We don't hear much celebrating. According to the Brookings-Urban Institute Tax Policy Center, 80 percent of this bill's benefits would go to the top 10 percent of taxpayers, with almost 20 percent going to the top one-tenth of one percent of taxpayers. And the cost of this highly concentrated bonanza is being disguised by (a) making it a "temporary" extension, even though the Bush administration and its GOP allies fervently want to make these tax cuts permanent, which would expand the cost 15-fold; and (b) treating a new Roth IRA rollover provision as a revenue raiser, when it's clear the long-term impact would be quite negative.

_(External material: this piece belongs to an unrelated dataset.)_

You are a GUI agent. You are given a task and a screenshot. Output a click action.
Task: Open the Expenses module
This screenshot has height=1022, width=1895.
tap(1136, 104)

This certainly continues the Bush Era GOP pattern of cynically hiding the cost to the public of tax cuts by making them temporary, and then extending them to "avoid tax increases" (hence the name of this legislation: the Tax Increase Prevention and Reconciliation Act). But this particular exercise in chicanery is even more cynical: The administration and the Republican congressional leadership have made it clear they will come back with another tax cut bill between now and the November elections, creating, no doubt, another "day of celebration." Slicing up the tax cuts not only enables them to squeeze legislation into the special rules that prevent a Senate filibuster; it also helps distract attention from the continuing imbalance between serial tax cuts that balloon the budget deficit and the small spending cuts (mainly affecting low-income Americans and those relying on student loans) they've enacted.
To put it another way, this strategy represents deficit financing on the installment plan, and fiscal irresponsibility in bite-sized nuggets. Moreover, at a time when concentration of wealth and growing inequality are becoming a serious challenge to our economic and political system, Republicans are doing everything within their power, as their top priority, to make this challenge even greater.
The short-term political motives driving this decision are pretty clear: Planning one more pre-election package of tax cut goodies is intended to remind privileged GOP constituencies they have a tangible stake in helping Republicans hang on to power, while offering a withered booby prize to dispirited conservative "base voters" agitated by the aimless drift of their party and its leaders.
All in all, this legislation provides a nice capsule summary of what's left of the supposedly bold GOP domestic policy agenda after Bush's 2004 re-election. It's not one thing after another. It's one thing over and over again.